|Boxley Beast -- Ear, Low Key, Great Rack|
Here is my short list of what I look at:
- Fighting Scars -- Many herd bulls have scars around their shoulders and sides from past fights.
- Body Shape -- Bulls are muscular, but some are real thick. Younger bulls are slim by comparison. Really big herd bulls have bellies.
- Antler Points -- Obviously point counts differ, usually elk bulls pick up points with age.
- Antler Span -- The distance between the right and left antlers in the middle, and at the tips.
- Palmate Antlers -- Old bulls have antlers that get wide and look moose-like with points along the "palms". Curly was an example of this trait.
- Antler Sweep & Curve -- Some antlers curve down, some are straight looking like ladders. With some, the tips curve together, and others are straight.
- Point Height -- Some bulls have short points, and some long. Some bulls will have a long point on only one side.
- Combinations of long and short tines on the same rack. This can vary a lot from bull to bull.
- Drop Tines -- A handful of bulls have drop tines. Last year it was the Boxley Stud and Bubba Stud that had drop tines. Curly had drop eye guards.
- Eye Guards -- Some bulls have long eye guards, some short, some wide, some narrow, some with drop tips.
- Radio Collars -- Some bulls look similar, but one will have a collar, and another will not. Bubba Stud had a collar, the Boxley Stud does not.
- Other Injuries -- The Boxley Beast's left ear tip flops down for example. Cotton Eye Jack had a bad eye.
- Temperament -- Two examples come to mind. The Boxley Beast is a pretty low-keyed bull in contrast to the Bubba Stud that just rages during the rut. Elk do have personalities.
|Bubba Stud -- Radio Collar, Drop Tine, Fierce Fighter|
|Curly -- Palmate Antlers &|
Drop-tine Eye Guards
Naming and IDing the bull elk in Boxley Valley connects me with their lives and how they move through the seasons and across years. I observe the changing of the guard like this year when Maverick, an early rutting bull, lost out to the Boxley Beast in an early struggle for dominance. I would not see this with nameless animals, every one looking alike. IDing them allows me to track them, naming them helps me both explain them to others. These names seem to resonate with elk fans I meet in the valley who ask me about this bull or that. They seem to be connecting with the "elk experience" in a new way, perhaps seeing the stories for the first time. That is my hope.
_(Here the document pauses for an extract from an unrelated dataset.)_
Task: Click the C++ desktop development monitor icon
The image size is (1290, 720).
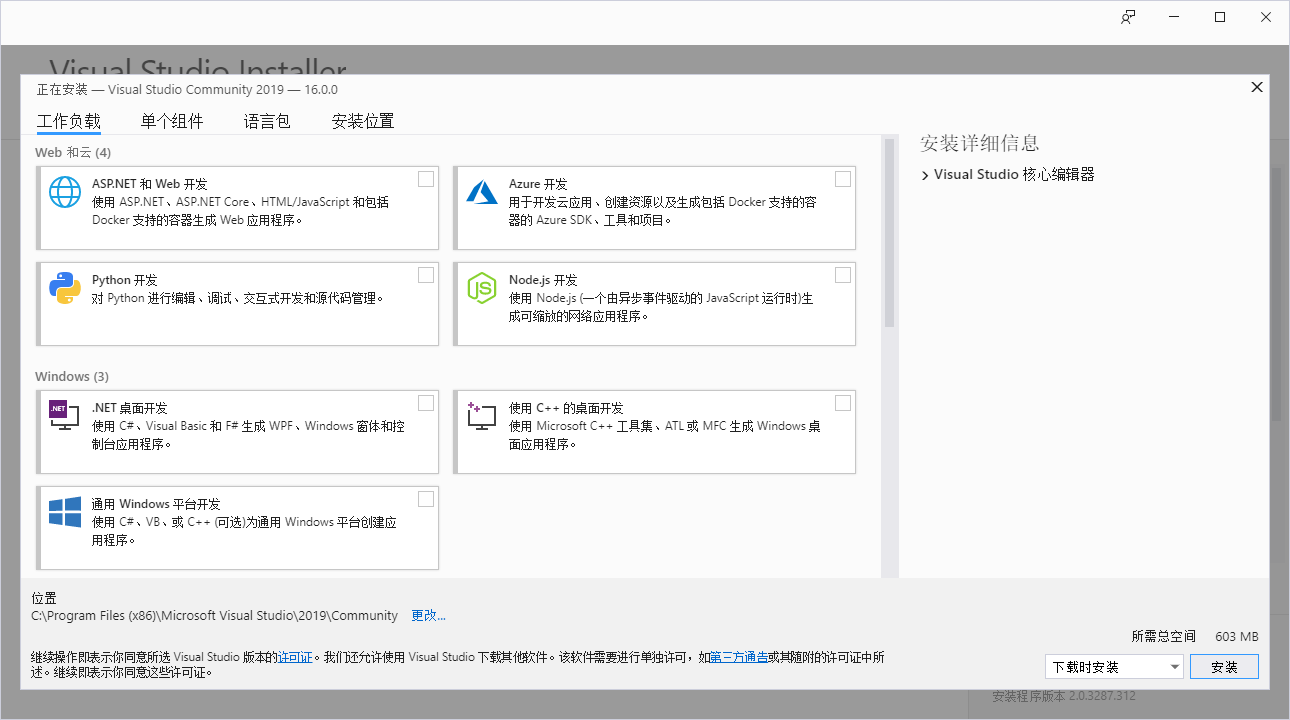Action: [x=482, y=416]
One of the things I like most about doing this blog and my huge website is that it is my hope that they lead readers to a deeper love of nature. John Muir said it best in his Wilderness Essays, "“I care to live only to entice people to look at Nature’s loveliness.” I am not a John Muir, but I do believe that moving closer to nature informs life, and if more of us will do so, we will not only be ecologically responsible, we will improve the human prospect.